Nighttime is the Worst Time to Eat
The most fattening time to eat is in the evening or just before you go to bed, because you don’t contract your muscles very much when you sit on the couch or lie down. After you eat, your blood sugar rises and there are only two places that store significant amounts of sugar: your muscles and your liver. Resting muscles remove almost no sugar from your bloodstream and what little they can remove requires insulin to do so. On the other hand, contracting muscles remove tremendous amounts of sugar from your bloodstream and don’t even need insulin. When you eat and do not move much afterwards, blood sugar levels rise very high. To keep blood sugar levels from rising too high, your pancreas releases insulin which drives sugar into muscles and liver, and then converts what extra sugar remains to a type of fat called triglycerides. The extra triglycerides are stored as fat in your liver, other organs and fat cells.
Many papers show that intermittent fasting can help people lose weight and slow the diseases caused by being overweight (Obesity, Feb 2018;26(2):254-268).
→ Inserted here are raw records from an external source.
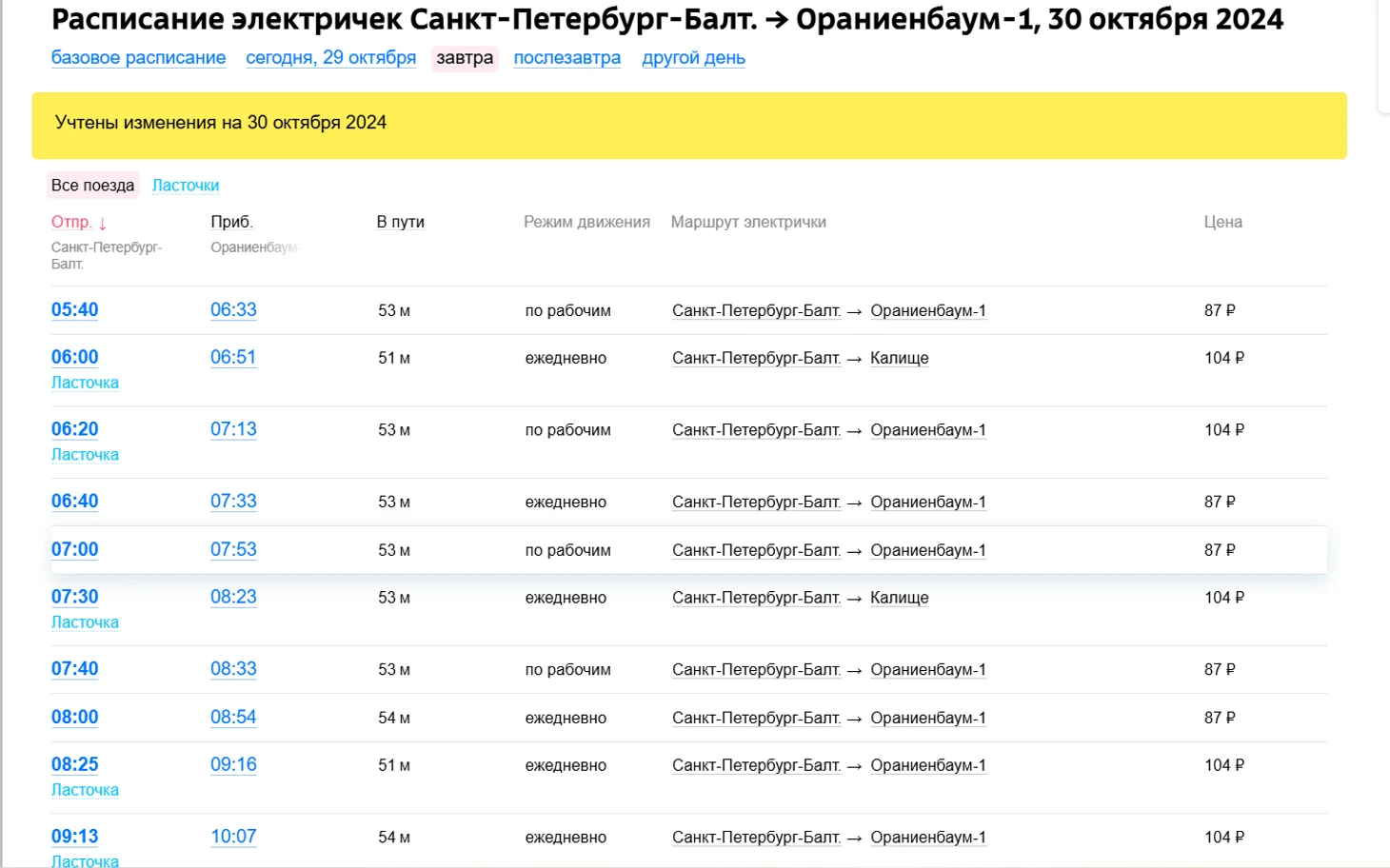The image size is (1390, 868).
Task: Open the 08:54 arrival time link
Action: pos(233,718)
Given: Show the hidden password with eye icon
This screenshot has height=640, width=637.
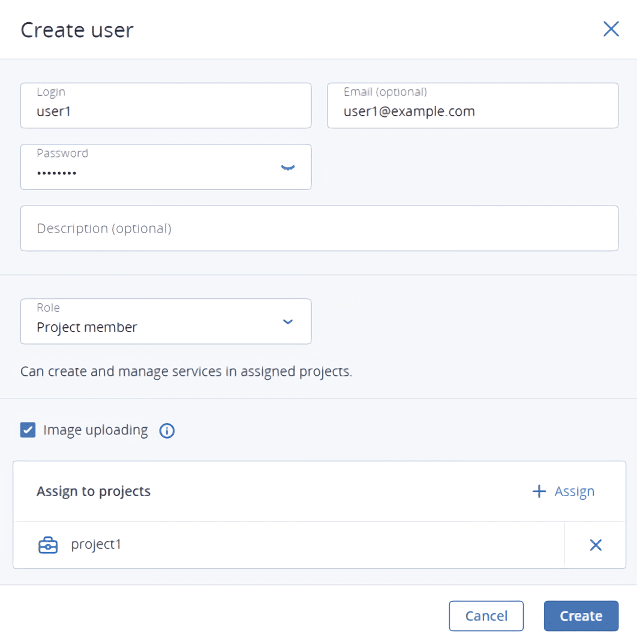Looking at the screenshot, I should [x=288, y=167].
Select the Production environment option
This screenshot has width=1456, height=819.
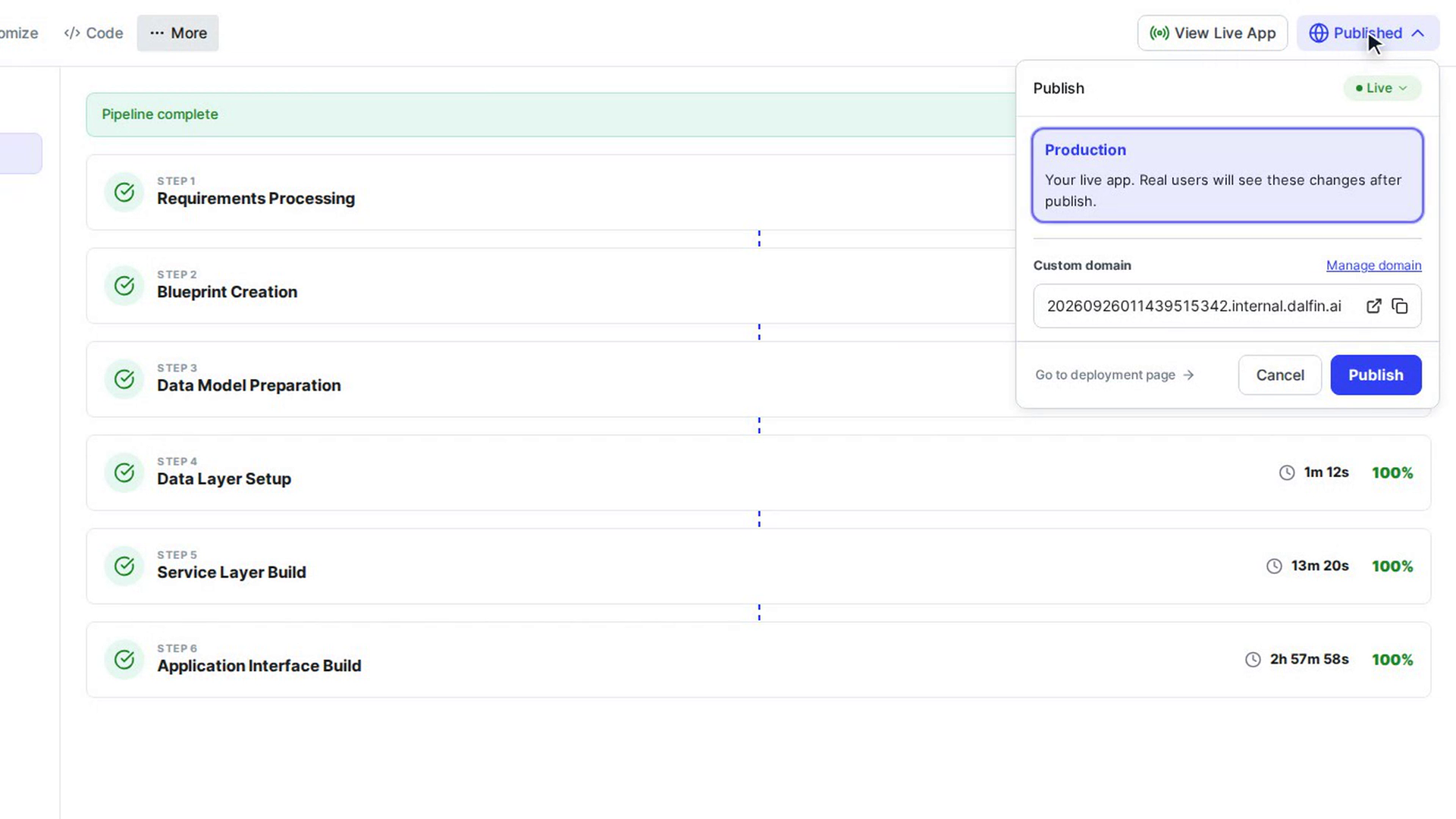pos(1227,175)
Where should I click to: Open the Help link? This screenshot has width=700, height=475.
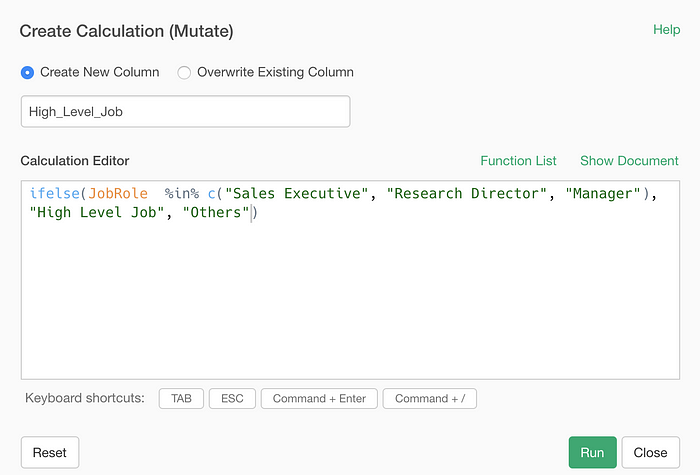point(667,29)
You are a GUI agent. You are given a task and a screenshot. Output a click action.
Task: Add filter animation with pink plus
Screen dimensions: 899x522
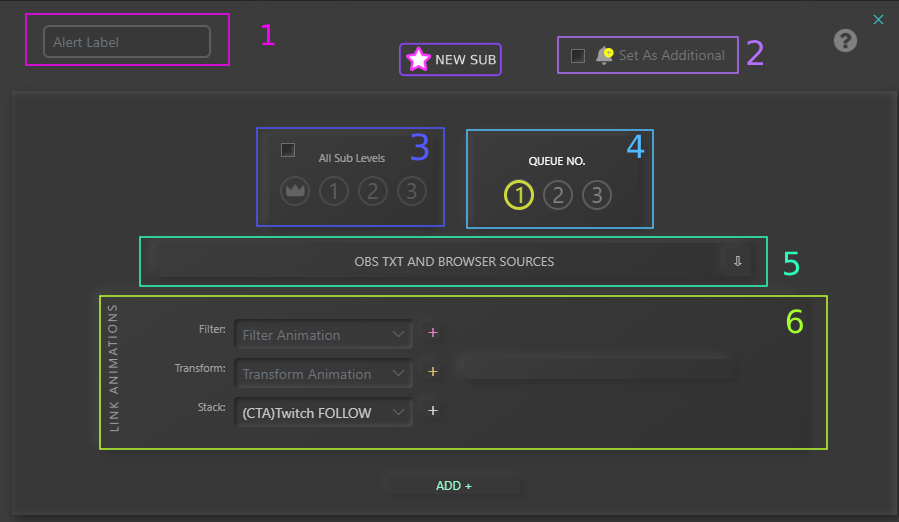pyautogui.click(x=433, y=333)
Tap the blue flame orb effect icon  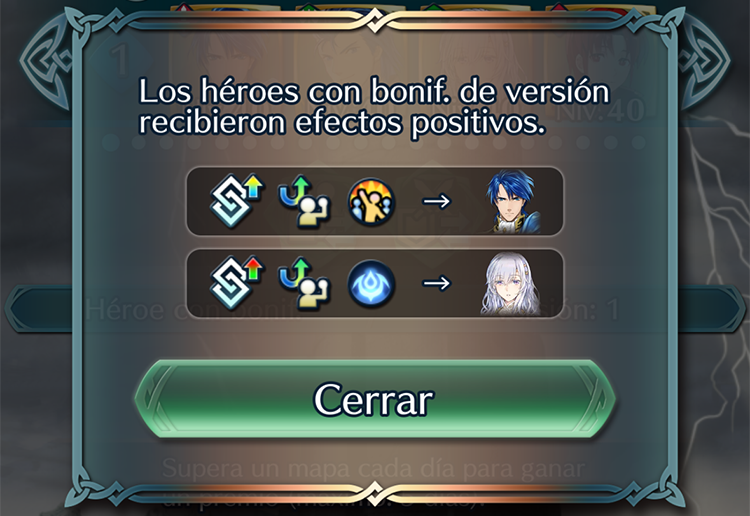click(x=372, y=284)
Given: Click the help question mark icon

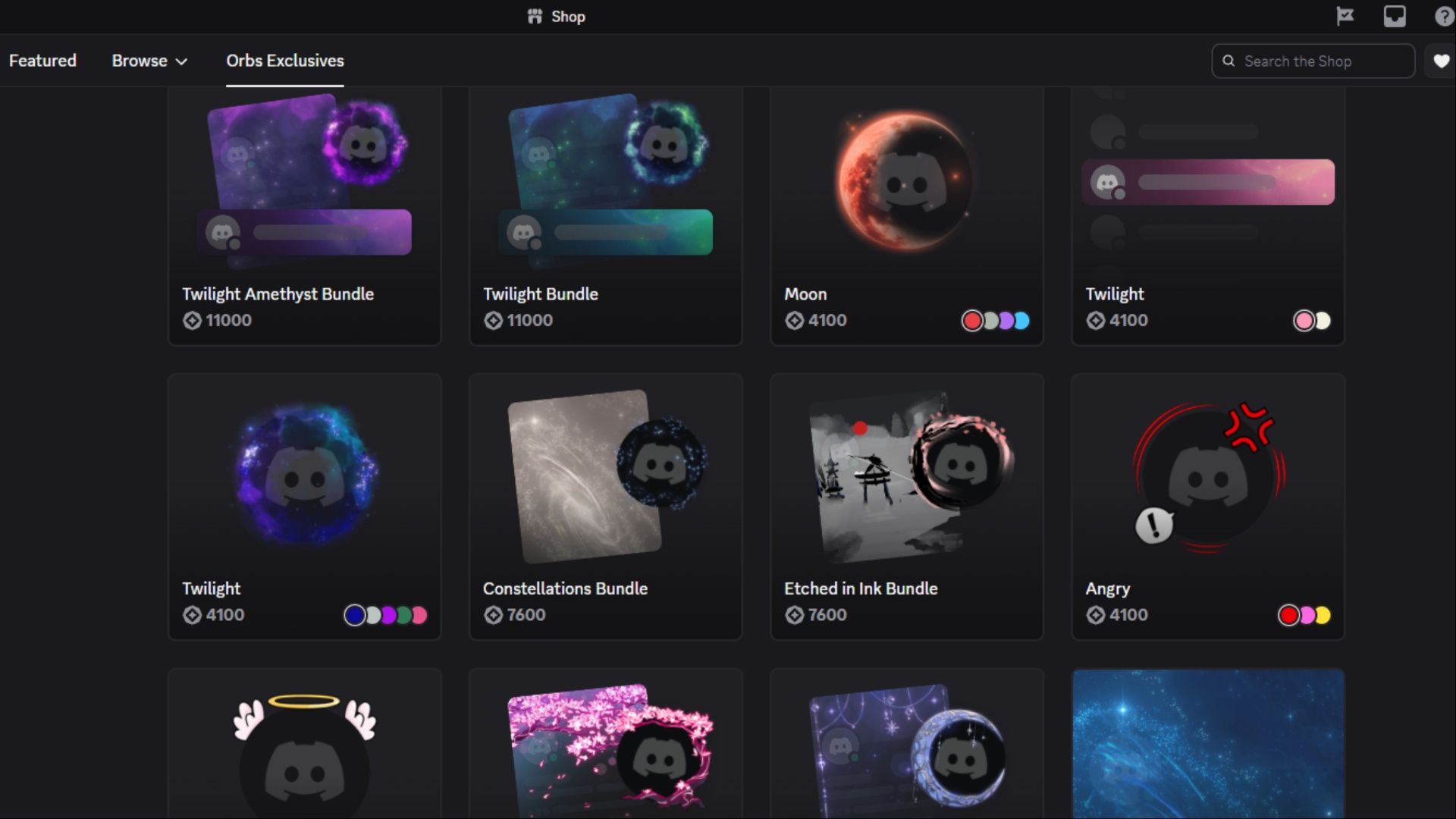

In one recent study, 23 morbidly obese adults, average age 45, were allowed eat anything they wanted for eight hours between 10 AM and 6 PM, but they were allowed to drink only water and eat no food during the remaining 16 hours (Nutrition and Healthy Aging, June 2018, 4(4):345). After 12 weeks, they had lost an average of three percent of their weight and had a 7 mm drop in systolic blood pressure. Compared to people on other types of intermittent fasting diets, they had the same measures of insulin resistance and cholesterol.
So far, research has not proven any one method of intermittent fasting to be superior to the other methods, but based on these recent studies, I think that the safest and most effective way to lose weight and keep it off may be to avoid eating any food from 6:00 PM to the next morning. Diana and I have been using variations of this method for several years and find it very easy to do. See:
Why We Use Intermittent Fasting
Weight Loss with Intermittent Fasting
Why Intermittent Fasting Works
Caution: Intermittent fasting is not for everyone. Certain conditions can be complicated or worsened by fasting. Please check with your doctor if you are diabetic, have low blood pressure, take medications, are underweight, have eating disorders, or are pregnant, trying to become pregnant or breast-feeding an infant.